__Source excerpt__:
* * * * * * * * *

The default deployment path now runs nginx inside Docker Compose using nginx/docker.conf. The legacy host-nginx example in nginx/ela.conf is still kept as a reference for non-container deployments, but nginx/install.sh now installs and starts the full Dockerized stack instead of copying a host nginx site file.

Docker Architecture

Internet
    ├── HTTP  / WS  (port 80)  ──► nginx container
    └── HTTPS / WSS (port 443) ──►     ├── /terminal/<mac>  ──► terminal-api:8080
                                        ├── /gdb/<in|out>/*  ──► gdb-api:9000
                                        └── /*               ──► agent-api:5000

/terminal/<mac> is routed to the WebSocket terminal server. /gdb/ is routed to the GDB bridge WebSocket server. Everything else is passed to the agent API at its native web root.

Both HTTP (port 80) and HTTPS (port 443) are served independently — plain HTTP is never redirected to HTTPS so that agents on networks without TLS can still connect.

Prerequisites

  • Docker Engine with Compose support
  • Access to the Docker daemon
  • Free listeners on TCP ports 80 and 443
  • openssl on the host (only needed when not supplying your own cert)
  • docker-proxy with cap_net_bind_service (see below)

On Debian/Ubuntu systems you can install the container runtime and Compose plugins with:

sudo apt-get update
sudo apt-get install -y docker.io docker-buildx docker-compose-v2

Privileged port capability

Docker binds host ports through docker-proxy, which must hold cap_net_bind_service to use ports below 1024 (80 and 443). install.sh applies this automatically, but you can set or verify it manually:

# Grant the capability
sudo setcap cap_net_bind_service=+ep $(command -v docker-proxy)

# Verify
getcap $(command -v docker-proxy)
# → /usr/bin/docker-proxy cap_net_bind_service=+ep

The capability must be re-applied after Docker is upgraded since package upgrades replace the binary.

Installation

./nginx/install.sh ela.example.com

If --cert and --key are not supplied, a 10-year self-signed certificate is generated automatically and stored in nginx/ssl/ (gitignored). On subsequent runs the existing cert is reused; delete nginx/ssl/ to force regeneration.

To supply your own certificate:

./nginx/install.sh ela.example.com --cert /path/to/ela.crt --key /path/to/ela.key

Common options:

  • ./nginx/install.sh ela.example.com --env-file /path/to/ela.env
  • ./nginx/install.sh ela.example.com --no-build
  • ./nginx/install.sh ela.example.com --compile-locally
  • ./nginx/install.sh ela.example.com --compile-locally --jobs 8
  • ./nginx/install.sh ela.example.com --foreground

The installer runs docker compose up against the repository's docker-compose.yml and starts:

  • postgres
  • agent-api
  • terminal-api
  • gdb-api
  • nginx

It also generates a temporary nginx config for Compose by replacing example.com in nginx/docker.conf with the HOSTNAME argument using sed.

* * * * * * * * *

__Supplied data__:
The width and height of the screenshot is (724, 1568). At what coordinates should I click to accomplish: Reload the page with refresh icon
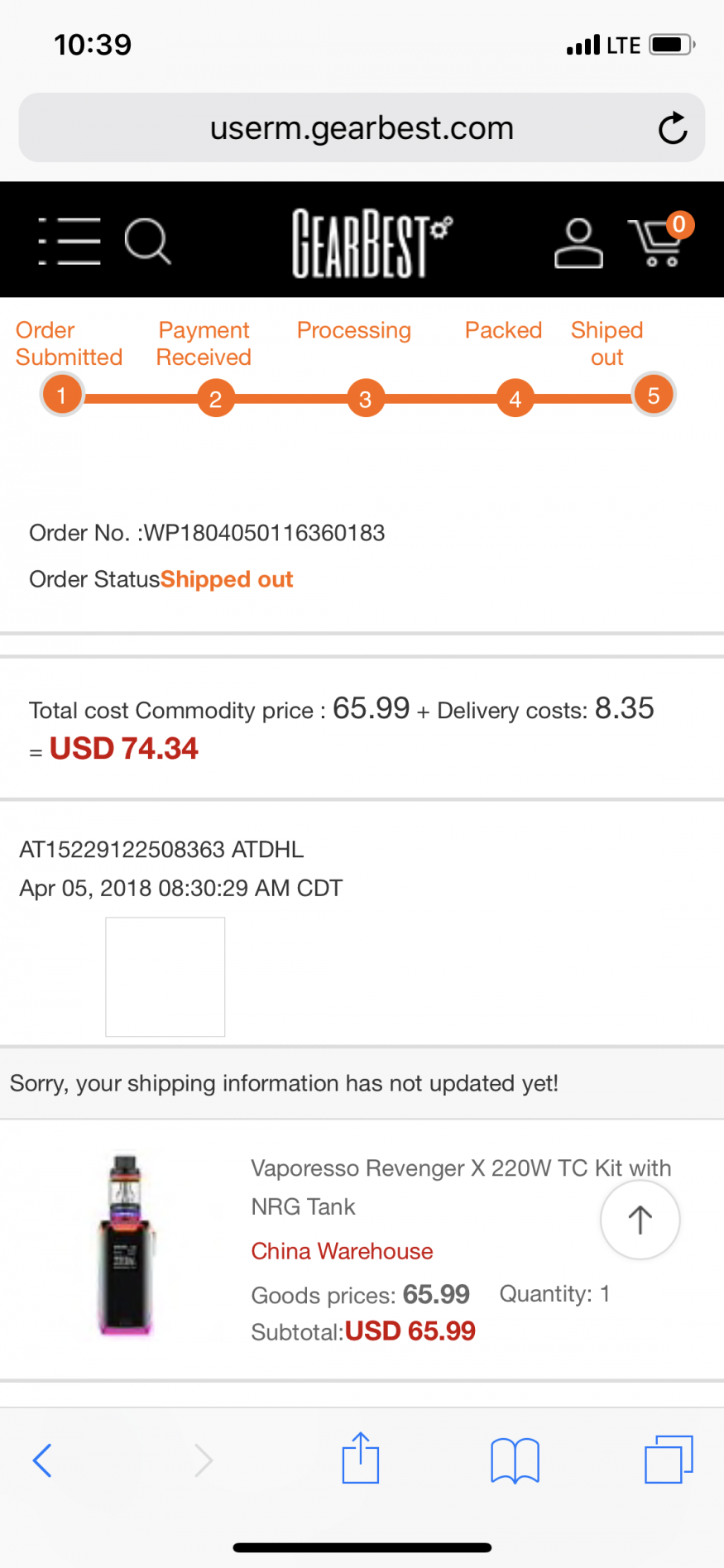click(x=673, y=128)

* * * * * * * * *

__Task statement__: Write the next part of the nginx Docker deployment guide, starting after its final sentence about the temporary config built from nginx/docker.conf with sed.

__Exercise result__:
Local release binary compilation

If you want to build the release binaries locally instead of downloading them from GitHub Releases during agent API startup, pass:

./nginx/install.sh ela.example.com --compile-locally

To control the compiler parallelism:

./nginx/install.sh ela.example.com --compile-locally --jobs 8

This does the following:

  • builds a local Docker builder image from tests/release-builder.Dockerfile
  • runs tests/compile_release_binaries_locally.sh inside that container
  • writes the compiled artifacts into $ELA_DATA_DIR/release_binaries
  • sets ELA_AGENT_SKIP_ASSET_SYNC=true for the agent-api container so GitHub fetch is disabled
  • passes --jobs <n> through to the local release build script when requested

--jobs is only valid together with --compile-locally.

If --compile-locally is not set, the installer leaves release asset sync enabled and the agent-api container fetches binaries from GitHub Releases on startup.

Agent API

All agent API routes are served at the web root:

GET  http://localhost/                                     →  agent-api:5000/
GET  http://localhost/tests/agent/shell/download_tests.sh →  agent-api:5000/tests/agent/shell/download_tests.sh
POST http://localhost/upload                              →  agent-api:5000/upload

client_max_body_size remains 200m in the bundled Docker nginx config.

Terminal WebSocket endpoint (/terminal/<mac>)

The agent connects using the public URL:

./embedded_linux_audit transfer --remote ws://localhost

The agent always appends /terminal/<mac> to the base URL before connecting.

GDB bridge WebSocket endpoint (/gdb/)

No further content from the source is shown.